Thinking about tenure perspectives across rural and urban situations highlights that a problem exists with terminology, which unhelpfully and inaccurately  polarizes descriptions of reality. This problem is merely a symptom of deeper, underlying problem of duality, which occurs at different levels.

  • the terminology tends to privilege "formal" over "informal" as though formalisation is the ultimate solution.
  • the term "informal" is suggestive of a disorganized, even chaotic or anarchic "other", which is at odds with what is often a complex, well organized and regulated set of rules and procedures
  • indicates a false polarisation, more appropriately represented as a continuum in which the situation is moving towards more informality or more formality.

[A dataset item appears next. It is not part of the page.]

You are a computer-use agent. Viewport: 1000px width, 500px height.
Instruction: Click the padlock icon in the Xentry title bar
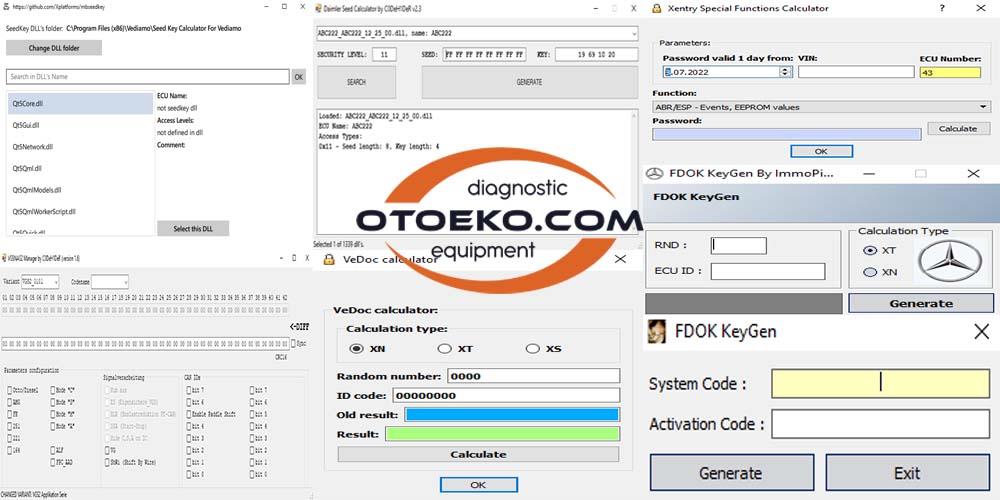(x=656, y=9)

The terms "legal" and "extra-legal" are sometimes offered as a more constructive alternative to “formal” and “informal”. While this is useful, there is the continued problem in the language that the implied solution lies in “legalisation” of the extra-legal in the sense that Hernando de Soto employs the term, meaning that the “solution” lies in legalisation. Social legitimacy at a local level, as mentioned above, is regarded by many as being as important, if not more important, than the formalities of the law. These terms are therefore all contingent and do not provide ultimate solutions to the problem of terminology.

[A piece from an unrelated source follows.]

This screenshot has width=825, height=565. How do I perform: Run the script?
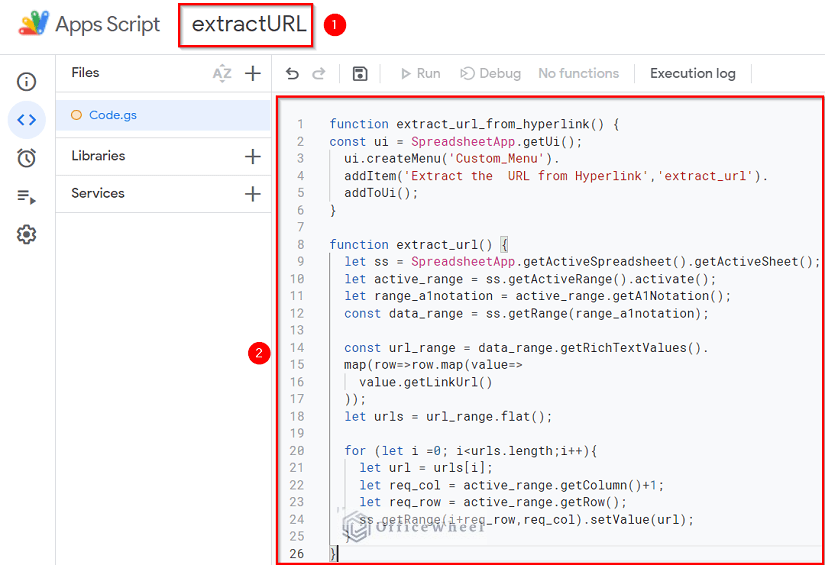(x=419, y=73)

Some tenure systems defined as "formal" have in reality become informal over time. This happens when the property information in situations where the state has intervened to bring people into registered system (e.g. township-type layouts) has declined to such an extent that people with registered tenure, such as ownership evidenced in a title deed, once more find themselves regulating their property informally. This process is sometimes call "deformalisation" or reversion to locally optimal systems. This happens when rights holders are unable to use, access and afford the system, i.e. the system becomes unsustainable. While some systems defined as "informal" in reality display more robust characteristics than the legal system.

In an effort to address some of these terminological issues, Leap has developed a glossary of definitions for using various terms in our work.